| Problem to work on |
Look below for the line with "825x564 pixels.", then repeat it and all lines after it, exactly, minus any pictures.

| Supplied information |
++++++++++++++++++++
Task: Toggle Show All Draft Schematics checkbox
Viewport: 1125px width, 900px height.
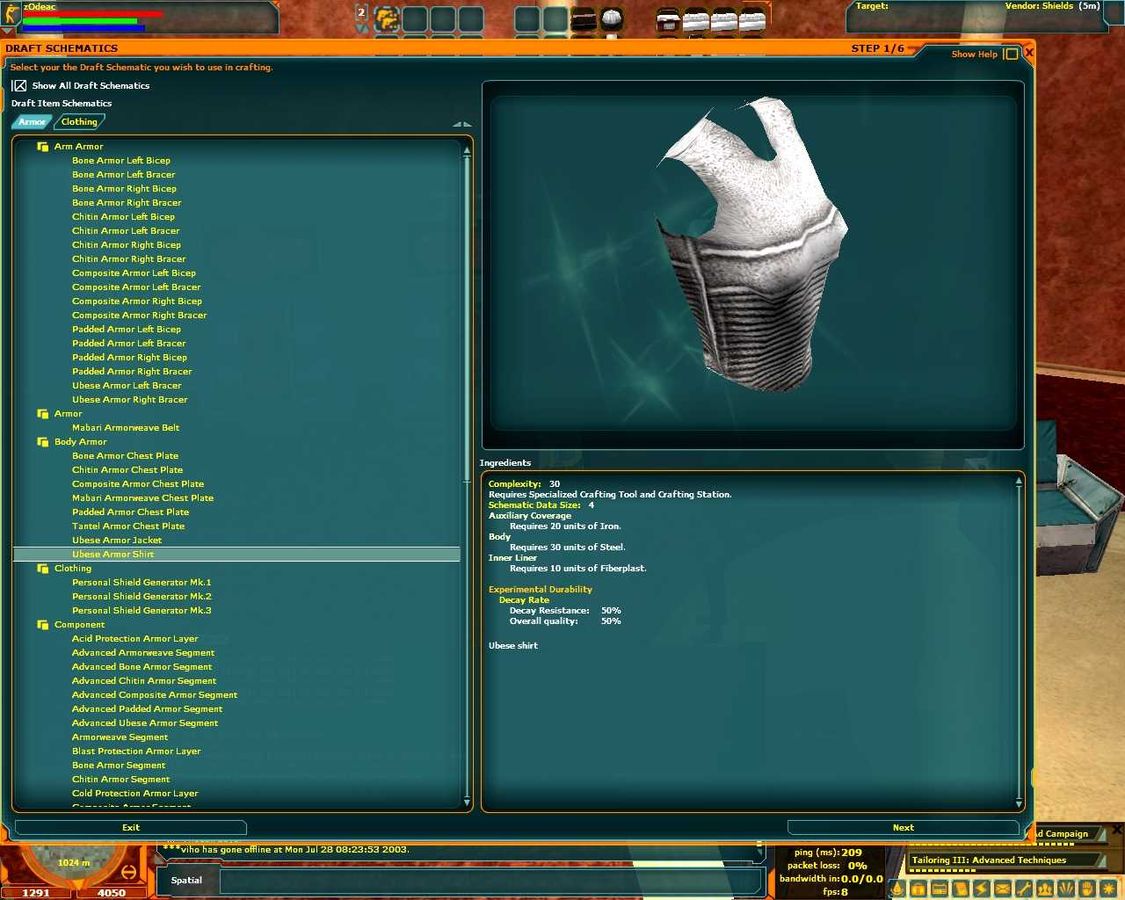Action: pos(19,86)
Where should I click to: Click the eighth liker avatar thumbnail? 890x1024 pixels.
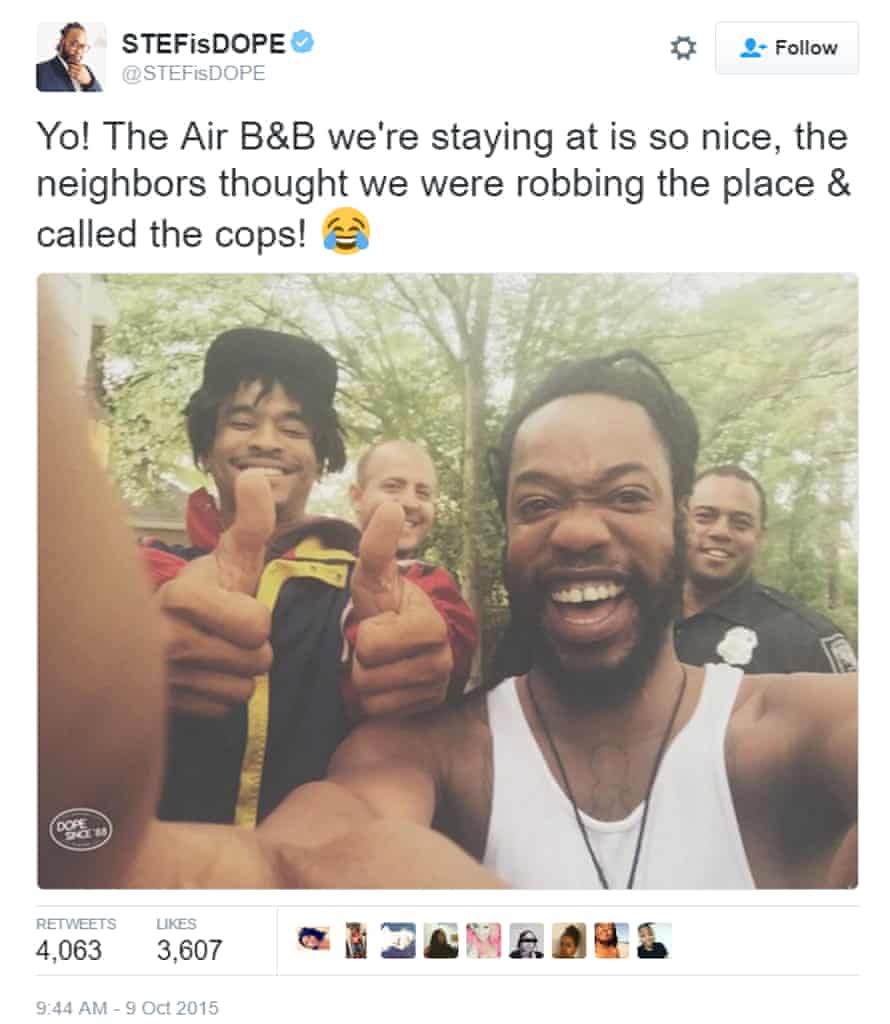[x=612, y=940]
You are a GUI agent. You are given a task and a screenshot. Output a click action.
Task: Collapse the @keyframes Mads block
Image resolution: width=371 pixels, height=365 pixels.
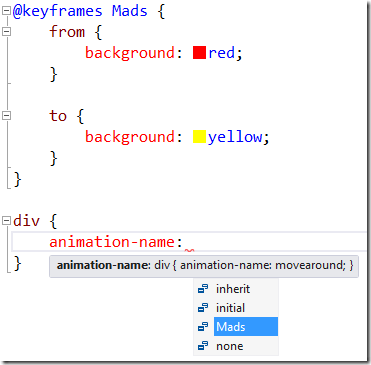coord(6,11)
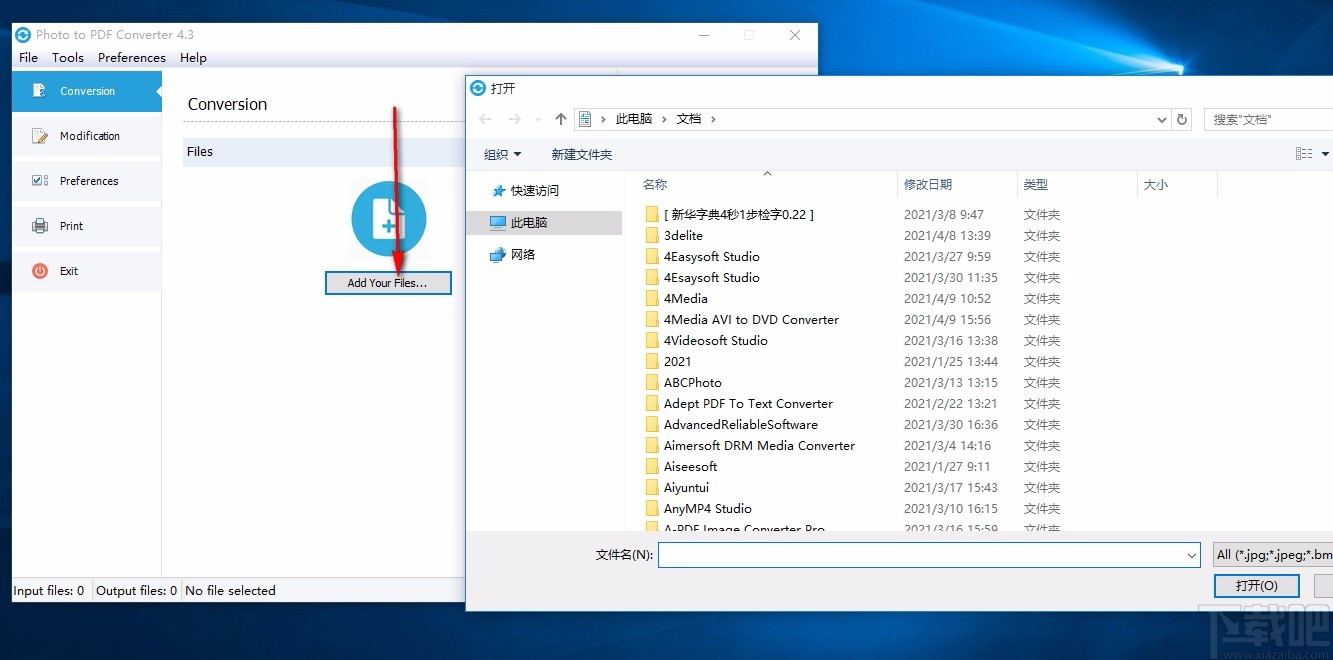Click the 新建文件夹 toolbar item
Screen dimensions: 1333x660
(x=581, y=154)
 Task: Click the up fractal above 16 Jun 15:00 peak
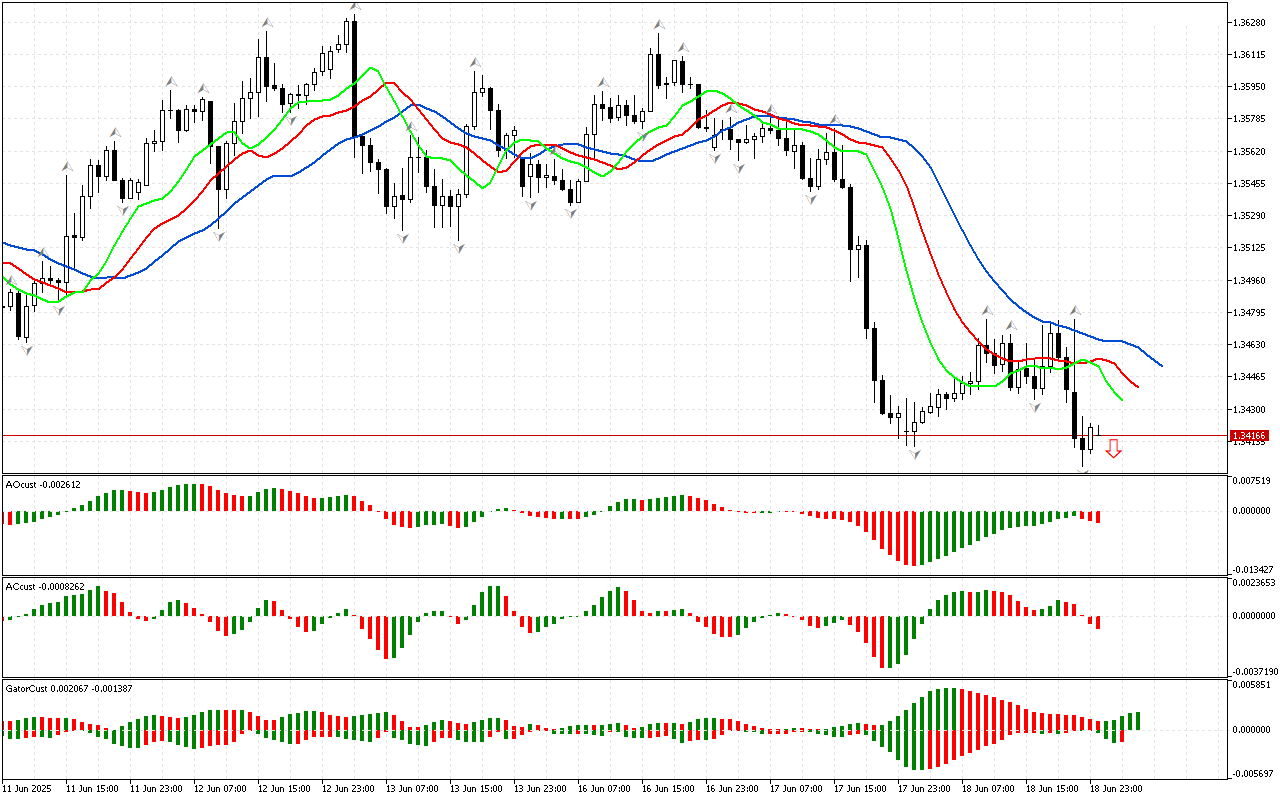pos(659,25)
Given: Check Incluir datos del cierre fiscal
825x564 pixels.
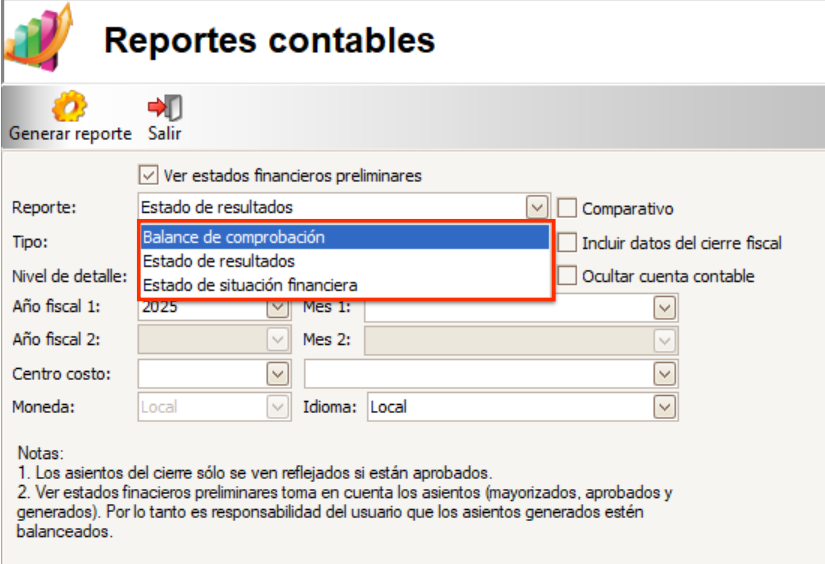Looking at the screenshot, I should coord(567,243).
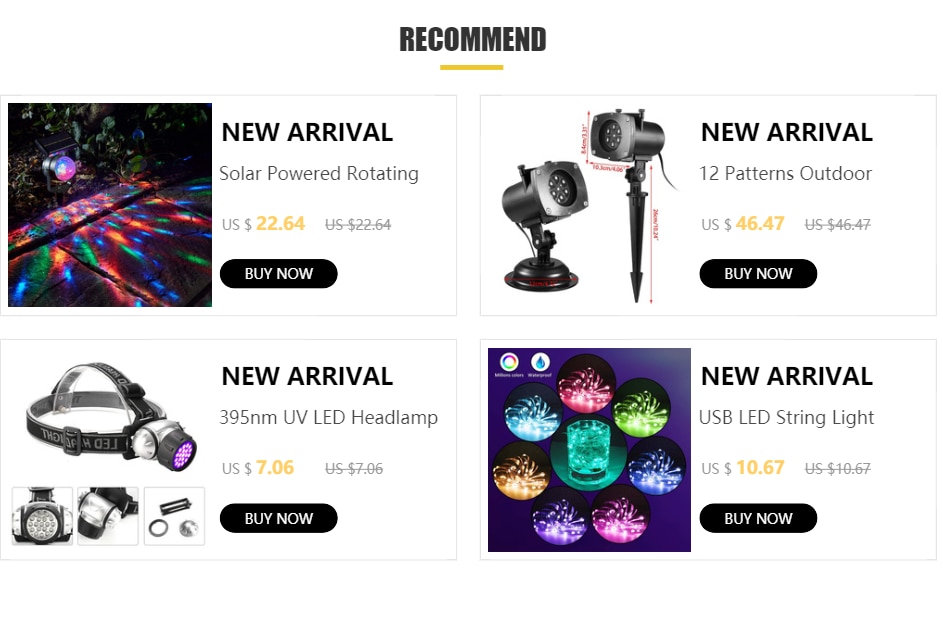Click the RECOMMEND section heading
Image resolution: width=943 pixels, height=625 pixels.
(472, 40)
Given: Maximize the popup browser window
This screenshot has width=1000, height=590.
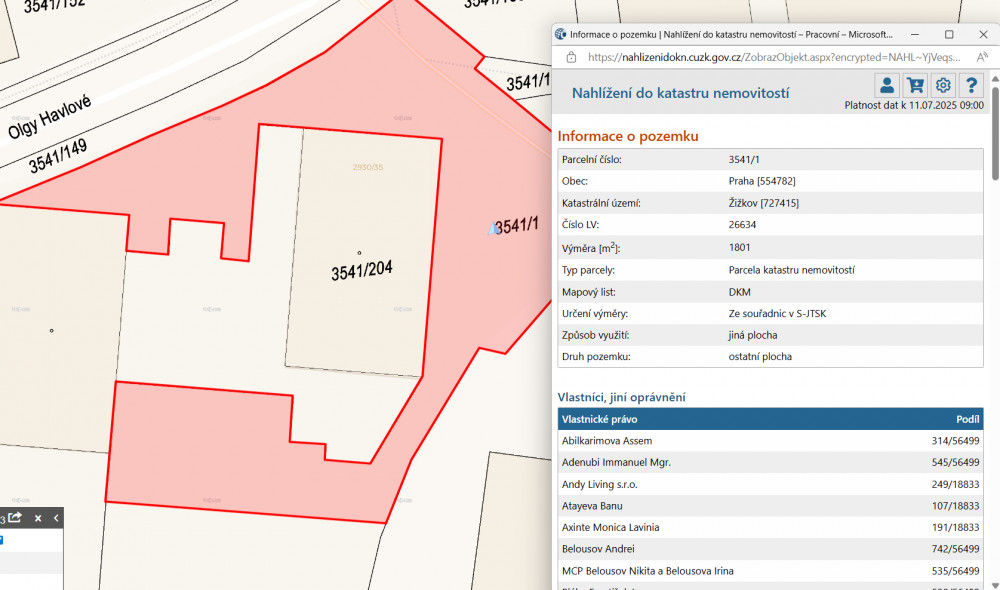Looking at the screenshot, I should click(949, 34).
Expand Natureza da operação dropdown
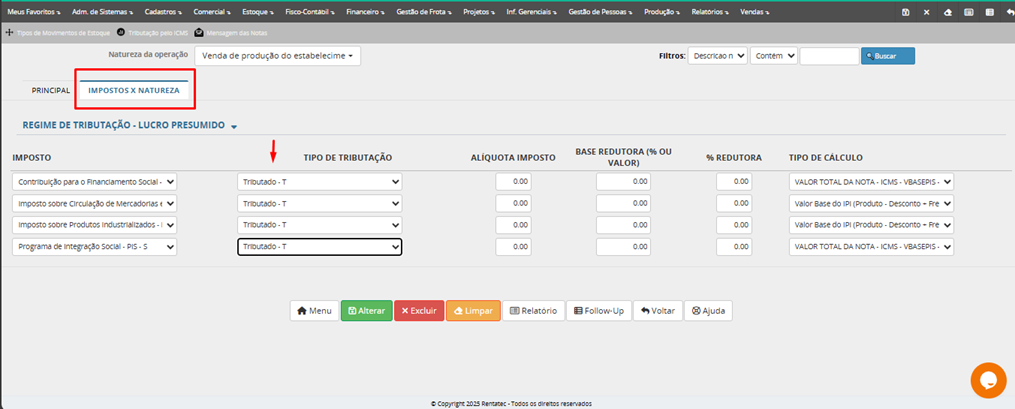The width and height of the screenshot is (1015, 409). 277,56
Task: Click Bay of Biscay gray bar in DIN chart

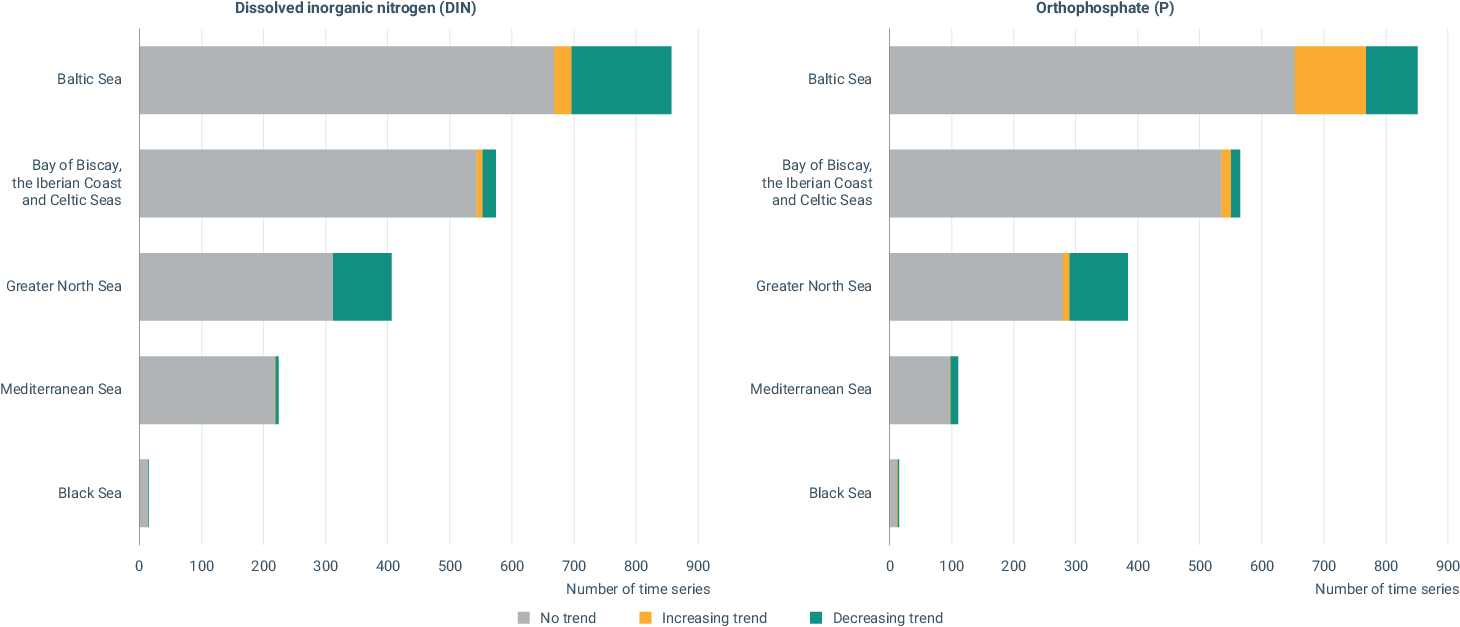Action: (308, 184)
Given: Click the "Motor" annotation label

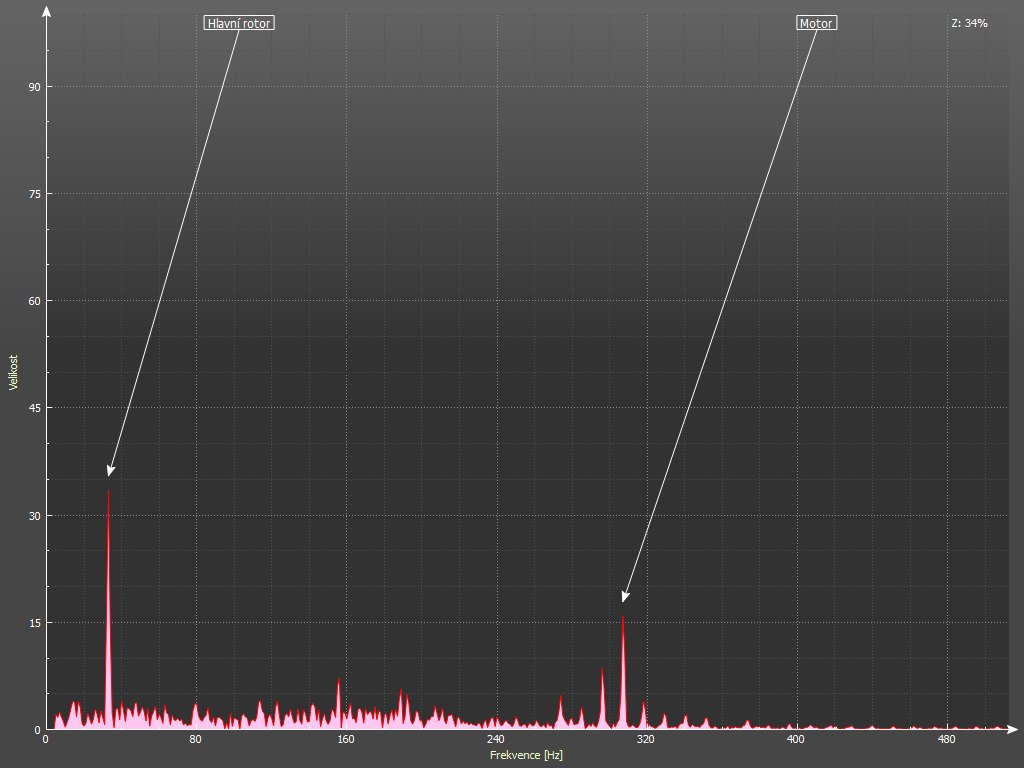Looking at the screenshot, I should point(816,23).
++++++++++++++++++++
| Response area |
825x564 pixels.
Looking at the screenshot, I should coord(567,243).
Click the RECOMMEND section heading
Image resolution: width=943 pixels, height=625 pixels.
(472, 40)
Given: Maximize the popup browser window
This screenshot has width=1000, height=590.
Looking at the screenshot, I should click(949, 34).
Expand Natureza da operação dropdown
The width and height of the screenshot is (1015, 409). 277,56
Task: Click Bay of Biscay gray bar in DIN chart

Action: (308, 184)
Given: Click the "Motor" annotation label

Looking at the screenshot, I should point(816,23).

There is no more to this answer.